Who enforces HIPAA regulations?

The Health Insurance Portability and Accountability Act (HIPAA) is a US legislation with regulations dictating the use of patient health information. It’s the cornerstone of preserving the privacy of patients’ protected health information (PHI) from unauthorized access. It applies to covered entities like healthcare plans, healthcare clearinghouses, healthcare providers, and business associates that have access to PHI.

Learn who enforces HIPAA regulations and why it’s important to comply with this federal law.

HHS has the following responsibilities for enforcing HIPAA:

Technical assistance

When the Office for Civil Rights (OCR), part of HSS, receives a specific complaint, like failure to restrict access to medical records, it seeks more information on the covered entity’s HIPAA compliance. If the entity takes voluntary steps to improve compliance, HHS provides technical assistance.

For instance, the OCR might offer advice on the measures the covered entity should take to improve compliance. When a covered entity has misinterpreted HIPAA regulations, HHS will provide technical guidance by clarifying the rules.

Corrective action plans

The OCR is tasked with investigating complaints and determining whether healthcare agencies comply with HIPAA regulations. If the OCR identifies a violation, it mandates corrective actions. In some cases, it requires revisions to existing privacy and security practices and additional workforce training.

The agency also carries out risk analysis and develops new policies to avoid future noncompliance issues.

Civil monetary penalties and financial settlements

The OCR can impose fines or penalties if HIPAA guidelines are violated. The monetary penalties and settlements vary depending on the severity and level of negligence. Penalties are broken down into four categories:

Category 1

• The covered entity was involved in the violation but was not aware of it.

• The covered entity tried to comply with HIPAA regulations.

• The violation could not have been avoided.

• A penalty of between $100 and $50,000 is imposed.

Category 2

• The entity was expected to know about the violation.

• The violation could not have been avoided.

• A penalty of between $1,000 and $50,000 is imposed.

Category 3

• The violation occurred due to willful neglect.

• The entity tried to correct its mistakes.

• A fine of between $10,000 and $50,000 is imposed.

Category 4

• The violation occurred due to willful neglect.

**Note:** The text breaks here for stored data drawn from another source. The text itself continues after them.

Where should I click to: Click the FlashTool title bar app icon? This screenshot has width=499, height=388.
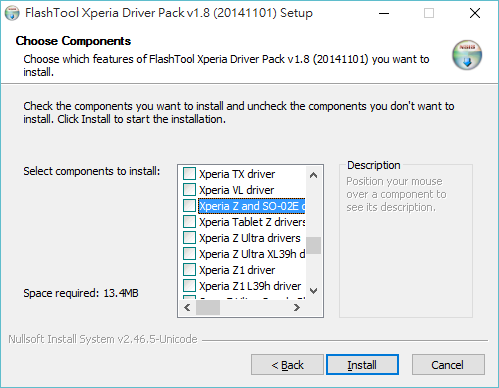point(12,13)
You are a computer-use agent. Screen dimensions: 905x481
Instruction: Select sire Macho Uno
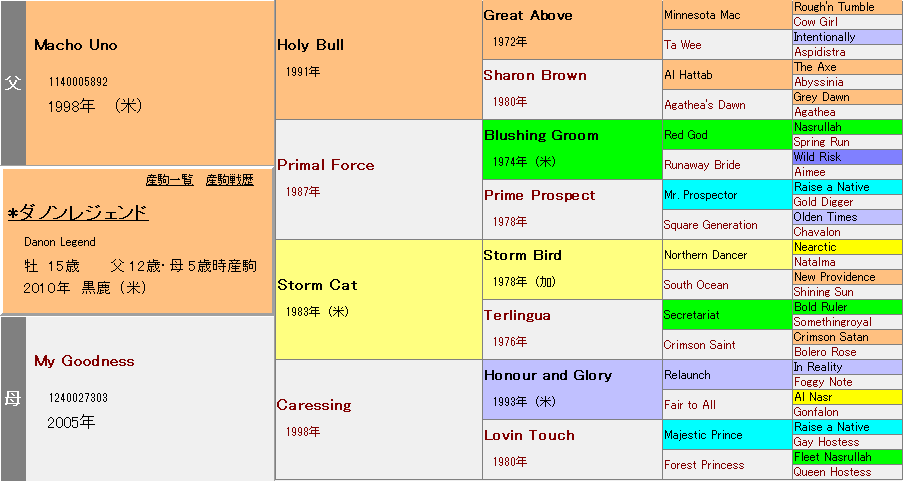(x=75, y=45)
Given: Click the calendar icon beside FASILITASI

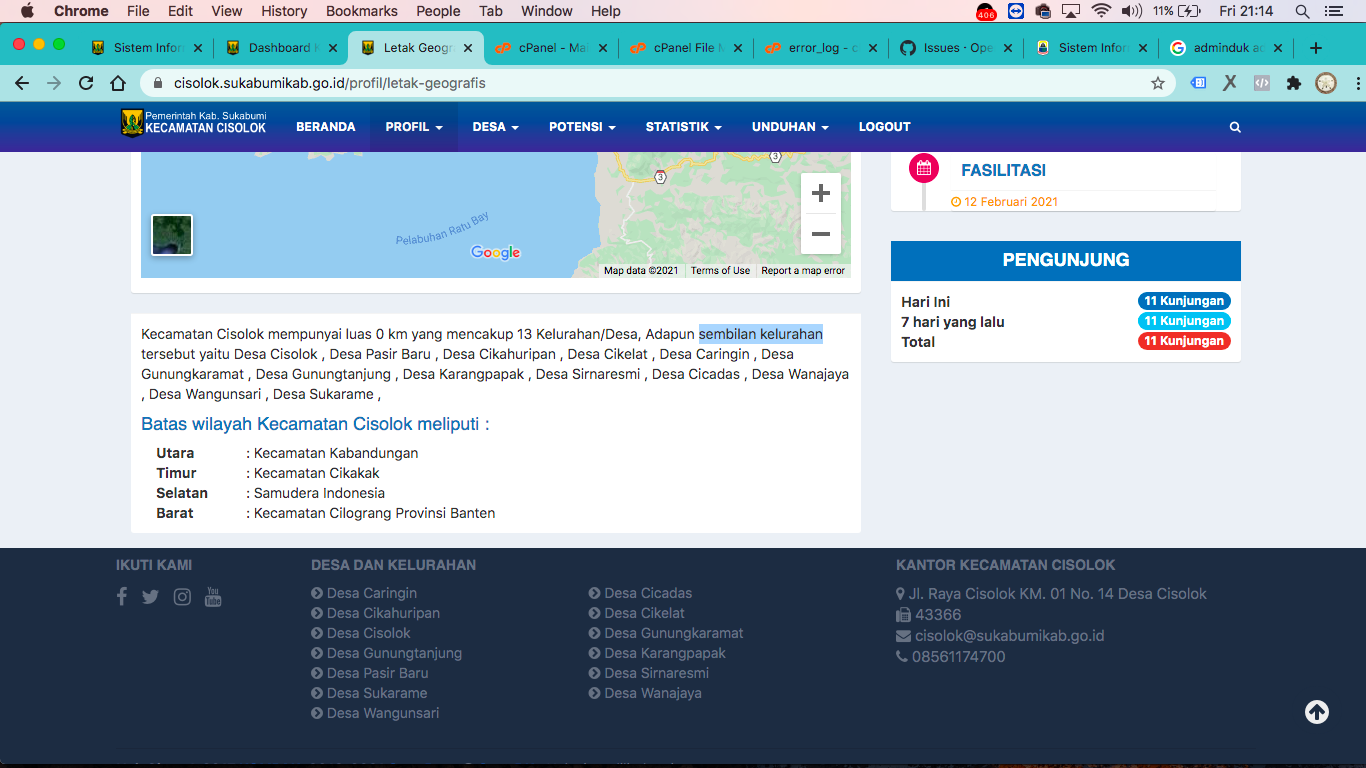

• The entity did not take any steps to correct its wrongdoings.

• A penalty of at least $50,000 is imposed.

HIPAA enforcement is a collaborative effort between different agencies. It’s mostly enforced by several state and federal agencies, not the Department of Health and Human Services (HHS). These agencies include the following:

• The Pension Benefit Guaranty Corporation

• The Internal Revenue Service

• The Federal Trade Commission (FTC)

• The Department of Justice (DOJ)

• The Employee Benefits Security Administration

• State attorneys general

Let’s look at some of these agencies in more detail.

The Department of Justice

If the OCR identifies a criminal violation, the complaint will be referred to the US Department of Justice for further investigation. The DOJ is responsible for pursuing criminal convictions.

Under HIPAA, the DOJ imposes criminal penalties for unpermitted disclosure and the use of PHI for malicious intent or personal gain. Intentional misuse of protected personal information results in one year of imprisonment. If false pretense is involved, the individual can be jailed for up to five years.

State attorneys general

State attorneys generally play a role in enforcing HIPAA regulations. They coordinate activities with the OCR that address systemic issues and widespread HIPAA breaches.

State attorneys generally seek civil actions on behalf of citizens who have suffered as a result of HIPAA violations. They are responsible for prosecuting the offender under state law rather than HIPAA.

One of their responsibilities is to obtain damages on behalf of state residents if their rights have been violated. Depending on the severity of the HIPAA violation, penalties of up to $25,000 per violation tier can be imposed.

The Federal Trade Commission

The FTC enforces the Health Breach Notification rule, which requires companies not covered by HIPAA to alert their customers and the media if a breach of unprotected health information occurs.

According to the FTC, the information should be given within 60 calendar days and include a brief of what happened, the kind of information involved, and the suggested steps individuals should take to protect themselves. The companies are also required to give a brief of the steps they are taking as a business to investigate the breach and how people can reach them for more information.

The FTC also enforces consumer protection laws and prohibits companies from misleading consumers. It also takes action against organizations that engage in deceptive practices related to protecting and securing PHI.

Organizations should take steps to avoid violating HIPAA regulations. They should designate a privacy officer who will review HIPAA policies and ensure compliance. The appointed HIPAA officers are responsible for overseeing the development and implementation of HIPAA rules within the organization. Other responsibilities include training the workforce on the confidentiality and integrity of electronic health information.

Financial penalties are often settlements with no publicized admission of liability or civil monetary penalty. An administrative law judge is the person who determines the civil monetary settlement.

HIPAA is a regulation that only applies to covered entities in the US.

The OCR accepts and investigates complaints of potential information breaches.